Aim of the task: Give back the lines below verbatim, omitting all pictures.

Information given:
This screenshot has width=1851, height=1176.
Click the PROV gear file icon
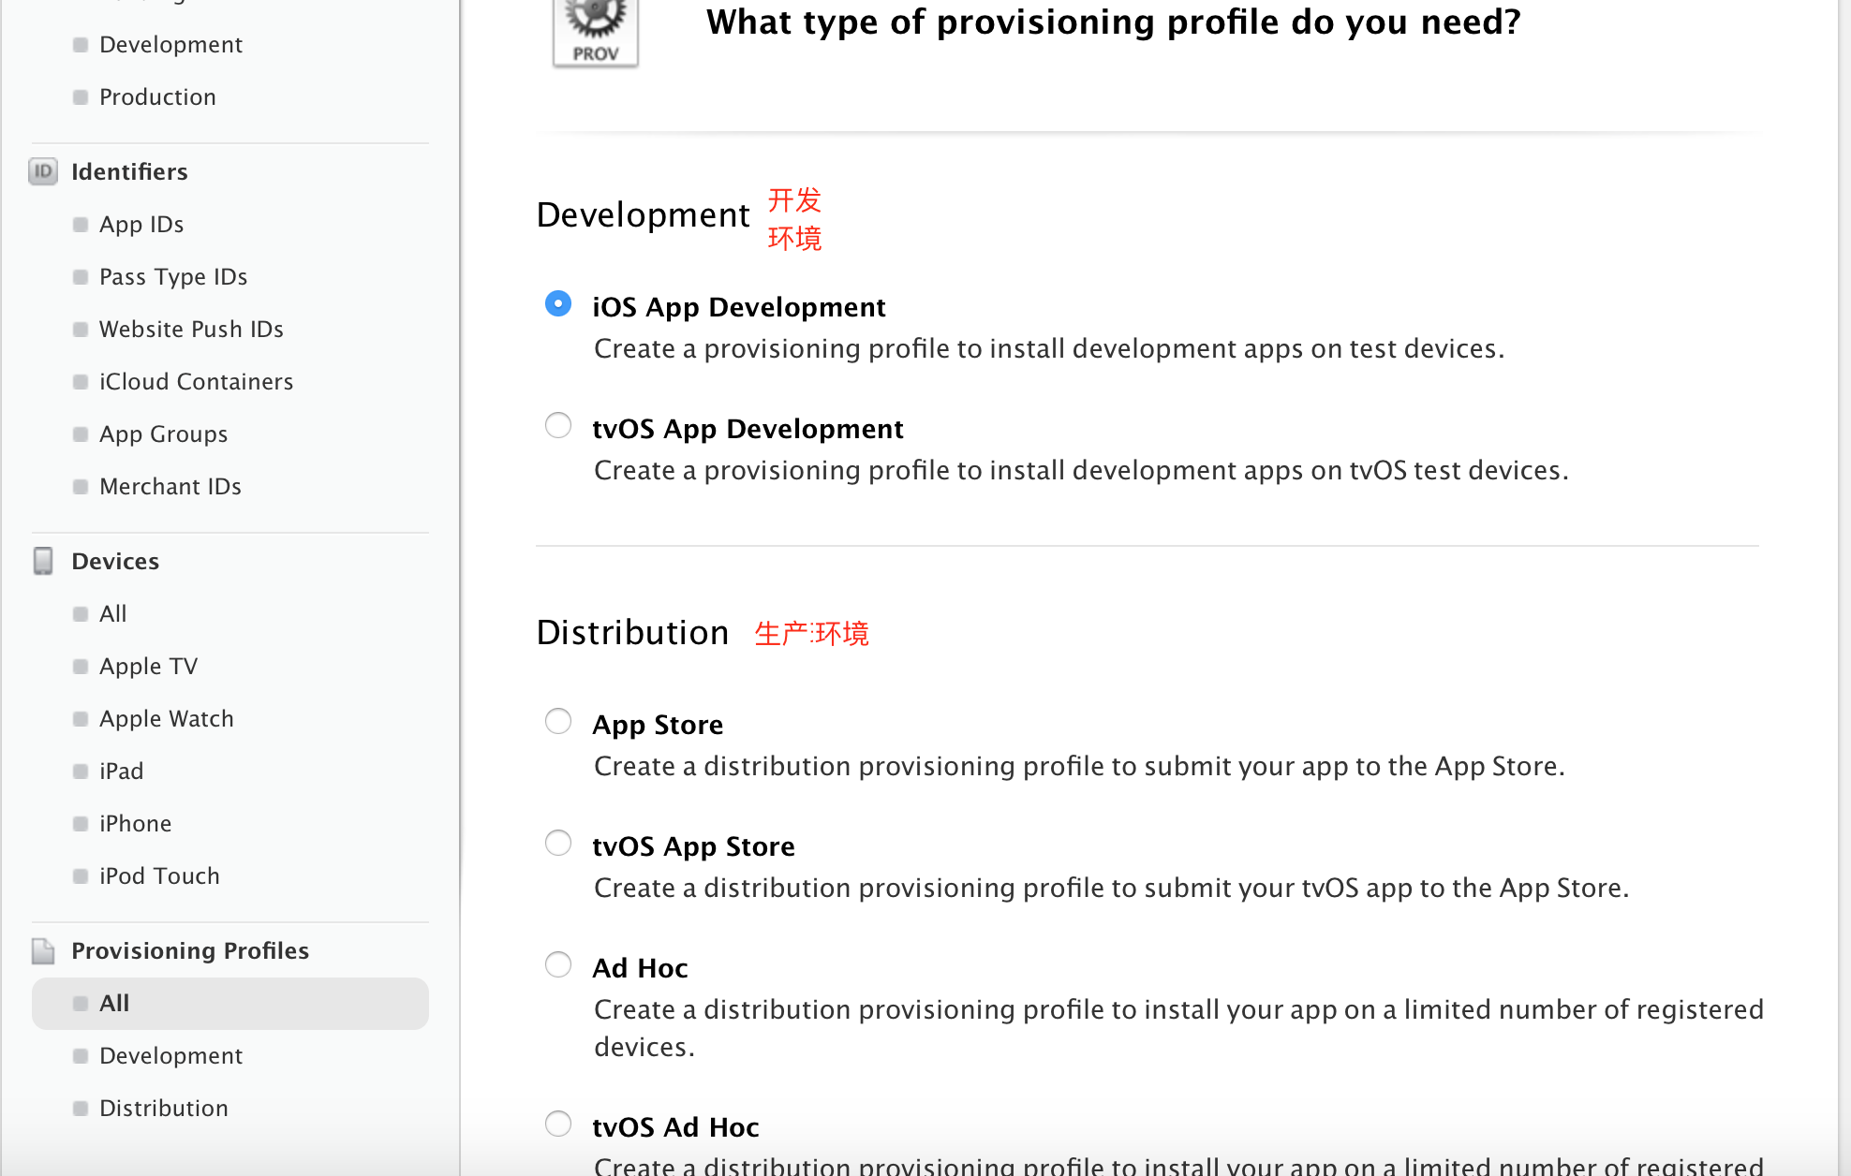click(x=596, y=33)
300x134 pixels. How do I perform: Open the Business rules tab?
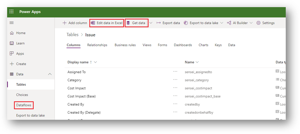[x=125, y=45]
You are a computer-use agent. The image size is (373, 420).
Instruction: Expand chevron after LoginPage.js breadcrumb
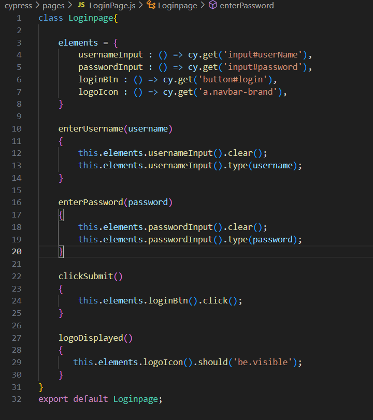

Written solution:
This screenshot has width=1851, height=1176.
Click the PROV gear file icon
click(x=596, y=33)
300x134 pixels. How do I perform: Open the Business rules tab?
[x=125, y=45]
You are a computer-use agent. The image size is (373, 420).
Instruction: Expand chevron after LoginPage.js breadcrumb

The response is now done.